**TASK DIRECTIONS:**
Your answer should hold exactly the lines from the line containing "Discover (385, 34)" through the end of the entries that follow.

--- RECORDS SUPPLIED ---

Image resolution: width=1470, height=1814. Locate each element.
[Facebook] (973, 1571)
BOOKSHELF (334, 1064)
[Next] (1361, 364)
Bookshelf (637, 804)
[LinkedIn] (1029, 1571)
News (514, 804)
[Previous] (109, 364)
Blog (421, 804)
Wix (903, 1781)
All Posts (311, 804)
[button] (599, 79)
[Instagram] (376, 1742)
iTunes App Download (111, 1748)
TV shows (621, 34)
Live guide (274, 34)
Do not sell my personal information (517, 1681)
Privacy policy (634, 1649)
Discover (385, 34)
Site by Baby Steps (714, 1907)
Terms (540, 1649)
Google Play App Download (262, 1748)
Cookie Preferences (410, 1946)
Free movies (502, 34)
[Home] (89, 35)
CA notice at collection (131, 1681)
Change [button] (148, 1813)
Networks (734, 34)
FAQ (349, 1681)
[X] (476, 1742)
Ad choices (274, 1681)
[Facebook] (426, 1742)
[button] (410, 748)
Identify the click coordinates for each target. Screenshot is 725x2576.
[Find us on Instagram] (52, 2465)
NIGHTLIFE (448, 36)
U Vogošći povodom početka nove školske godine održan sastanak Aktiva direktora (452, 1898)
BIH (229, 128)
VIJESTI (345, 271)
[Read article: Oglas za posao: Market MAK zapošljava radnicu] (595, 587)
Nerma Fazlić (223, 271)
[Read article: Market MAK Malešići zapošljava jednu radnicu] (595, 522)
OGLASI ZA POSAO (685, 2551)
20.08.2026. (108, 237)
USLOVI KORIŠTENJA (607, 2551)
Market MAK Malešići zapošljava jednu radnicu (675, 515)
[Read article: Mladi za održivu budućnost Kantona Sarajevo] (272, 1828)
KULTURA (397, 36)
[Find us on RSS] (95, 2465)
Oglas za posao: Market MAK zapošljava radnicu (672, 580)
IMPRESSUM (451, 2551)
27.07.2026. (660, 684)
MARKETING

---

**RESULT FOR THIS EXERCISE:**
Discover (385, 34)
Site by Baby Steps (714, 1907)
Terms (540, 1649)
Google Play App Download (262, 1748)
Cookie Preferences (410, 1946)
Free movies (502, 34)
[Home] (89, 35)
CA notice at collection (131, 1681)
Change [button] (148, 1813)
Networks (734, 34)
FAQ (349, 1681)
[X] (476, 1742)
Ad choices (274, 1681)
[Facebook] (426, 1742)
[button] (410, 748)
Identify the click coordinates for each target. Screenshot is 725x2576.
[Find us on Instagram] (52, 2465)
NIGHTLIFE (448, 36)
U Vogošći povodom početka nove školske godine održan sastanak Aktiva direktora (452, 1898)
BIH (229, 128)
VIJESTI (345, 271)
[Read article: Oglas za posao: Market MAK zapošljava radnicu] (595, 587)
Nerma Fazlić (223, 271)
[Read article: Market MAK Malešići zapošljava jednu radnicu] (595, 522)
OGLASI ZA POSAO (685, 2551)
20.08.2026. (108, 237)
USLOVI KORIŠTENJA (607, 2551)
Market MAK Malešići zapošljava jednu radnicu (675, 515)
[Read article: Mladi za održivu budućnost Kantona Sarajevo] (272, 1828)
KULTURA (397, 36)
[Find us on RSS] (95, 2465)
Oglas za posao: Market MAK zapošljava radnicu (672, 580)
IMPRESSUM (451, 2551)
27.07.2026. (660, 684)
MARKETING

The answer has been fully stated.